Dr. Laban Lacy Rice (October 14, 1870 – February 13, 1973) was an educator, author, and president of Cumberland University. He was an international authority on relativity.

==Early life==
He was born in Dixon, Kentucky, to Laban Marchbanks Rice, a Confederate veteran and prominent tobacco merchant, and his wife, Martha Lacy. He was the older brother of the poet Cale Young Rice. Lacy Rice grew up with his family in Evansville, Indiana, and Louisville, Kentucky.

He received his BA, MA, and PhD degrees from Cumberland University. While a student at Cumberland, he was one of five men to found the Theta chapter of Kappa Sigma fraternity on October 7, 1887. Rice married Blanche Alexander Buchanan in Lebanon, Tennessee, and was the father of two daughters, Katherine and Anne. After his retirement, he made his home in Warwick, Virginia.

==Career==
He served as a professor of English at Cumberland University, as headmaster at Castle Heights Military Academy, and as associate editor of the Cumberland Presbyterian prior to being elected as president of Cumberland University. He also founded a private girls' camp called Camp Nakanawa and was an amateur astronomer. The Rice Observatory on the Cumberland University campus is named after him. In 1902 he along with Edward E. Weir, PhD (who also taught with him at Cumberland University) were on faculty at the Lebanon College for Young Ladies.
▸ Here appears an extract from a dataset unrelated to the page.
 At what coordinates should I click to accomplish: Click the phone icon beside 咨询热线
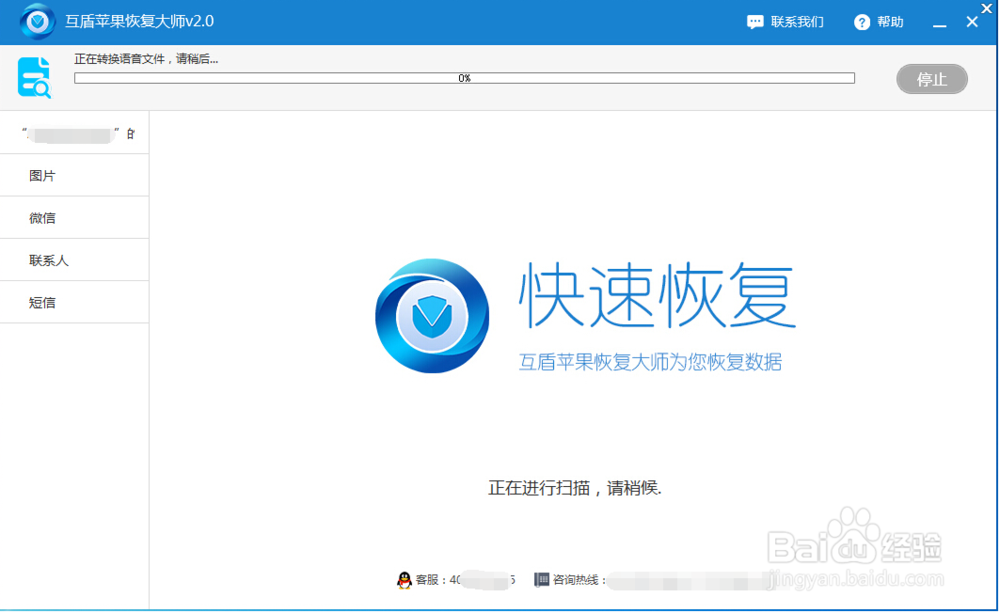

His birthplace in Webster County, Kentucky, is designated by Historic Marker #1508, which reads:

Birthplace of Rice brothers, Cale Young, 1872–1943, noted poet and author; Laban Lacy, 1870–1973, well-known educator and author. Lacy published The Best Poetic Works of Cale Young Rice after Cale's death. Included in famous collection is poem, "The Mystic." Cale married Alice Hegan, also a distinguished Kentucky writer. Home overlooks Memorial Garden.

==Death==
He died in St. Petersburg, Florida, in 1973, at the age of 102, and was buried at the Cedar Grove Cemetery in Lebanon, Tennessee.